I don’t want to tell you about Las Vegas. I don’t want to tell you about Sandy Hook, or Orlando, or San Bernardino, or Aurora, or Charleston – because I know that every day, we carry their weight in each painful detail that emerges, and in each history that dooms itself to repeat.
Instead, I want to tell you about keeping our children and teens alive. I want to tell you about a 12-year-old boy with a bright smile and a sharp, sarcastic brand of humor, whom I recently cared for in the hospital as a pediatrician. He is transgender and suffers from severe depression, and has attempted suicide three times in the last six months. None of these attempts involved a firearm, and miraculously, he survived.
I am faced with the haunting truth that however much I may counsel families on keeping their weapons safely locked and stowed, accidents will happen.
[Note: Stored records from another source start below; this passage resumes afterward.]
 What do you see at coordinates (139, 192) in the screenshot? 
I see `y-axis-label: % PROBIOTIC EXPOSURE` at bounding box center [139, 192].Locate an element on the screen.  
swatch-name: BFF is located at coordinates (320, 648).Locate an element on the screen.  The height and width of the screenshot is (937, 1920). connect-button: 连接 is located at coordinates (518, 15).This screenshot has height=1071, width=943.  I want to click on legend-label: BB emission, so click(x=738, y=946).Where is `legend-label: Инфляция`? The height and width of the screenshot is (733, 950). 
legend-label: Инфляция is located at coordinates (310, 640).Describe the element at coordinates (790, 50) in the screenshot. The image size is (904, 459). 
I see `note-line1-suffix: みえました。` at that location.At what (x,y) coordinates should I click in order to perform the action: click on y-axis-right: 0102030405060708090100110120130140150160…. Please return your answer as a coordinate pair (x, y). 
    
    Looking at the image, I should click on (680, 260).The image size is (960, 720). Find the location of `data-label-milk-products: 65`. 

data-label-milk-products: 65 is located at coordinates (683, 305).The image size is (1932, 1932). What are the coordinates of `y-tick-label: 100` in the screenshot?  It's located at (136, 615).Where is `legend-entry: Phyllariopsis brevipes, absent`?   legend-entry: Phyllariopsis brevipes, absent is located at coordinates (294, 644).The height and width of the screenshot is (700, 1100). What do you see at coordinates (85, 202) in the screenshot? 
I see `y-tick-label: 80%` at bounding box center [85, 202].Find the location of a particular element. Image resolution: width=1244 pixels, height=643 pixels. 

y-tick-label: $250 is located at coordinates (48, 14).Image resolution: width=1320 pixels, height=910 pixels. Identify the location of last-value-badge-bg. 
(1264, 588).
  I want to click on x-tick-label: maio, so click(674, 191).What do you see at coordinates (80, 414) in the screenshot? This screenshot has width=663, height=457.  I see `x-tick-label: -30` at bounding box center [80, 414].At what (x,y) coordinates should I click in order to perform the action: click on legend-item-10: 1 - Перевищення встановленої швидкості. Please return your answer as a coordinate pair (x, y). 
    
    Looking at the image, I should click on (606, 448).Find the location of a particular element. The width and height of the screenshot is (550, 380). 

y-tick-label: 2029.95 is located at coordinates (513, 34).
For thousands of young people in the United States, this is not the case. According to the most recent data from the National Institute of Mental Health, in 2015 suicide was the second leading cause of death in adolescents 15-24 years of age (claiming 5,491 lives), and the third leading cause of death in children aged 10-14.
Of fatal adolescent suicides in the United States, firearms – used nearly half the time, in about 45 percent of cases – remain the most common method. And in a case-control study of teen suicide, guns were twice as likely to be present in the homes of victims than in the homes of teens who made uncompleted attempts. The numbers speak for themselves, but what are we to do?
A wealth of evidence over the past 15 years supports the fact that gun safety education can only go so far in preventing firearm-related injury and death in children. As a child neurologist in training, I can attest to the underdeveloped executive pathways in the brain that lead children to, quite literally, pull the trigger, despite knowing well that guns are dangerous and scary machines.
At the clinic where I work, we include questions about access to firearms in our safety questionnaires – but I am faced with the haunting truth that however much I may counsel families on keeping their weapons safely locked and stowed, accidents will happen. The onus is upon us to protect our children, on a much larger scale than their pediatrician’s office.
I am a physician by training, but it does not take a career in politics to recognize that our current policies are flawed. I urge you to contact your members of Congress to prevent even more dangerous policy from being enacted – including HR 38, which would allow concealed carry laws to apply across state lines, no matter how lenient the standards.
Please join the American Academy of Pediatrics in supporting common-sense firearm legislation, including stronger background checks and regulation of assault weapons.
If not about Charleston, or Aurora, or Sandy Hook, or Las Vegas – if not about the fact that the simple act of entering a crowded movie theater or concert has the potential to send chills of fear up one’s spine – I still want to keep this conversation going. It’s not only about mass tragedies and public safety, but about the most vulnerable members of our families who cannot protect themselves from firearm injury.
Let’s continue this dialogue – if not for us, then for the children whose lives are put at risk by our firearms policies every day.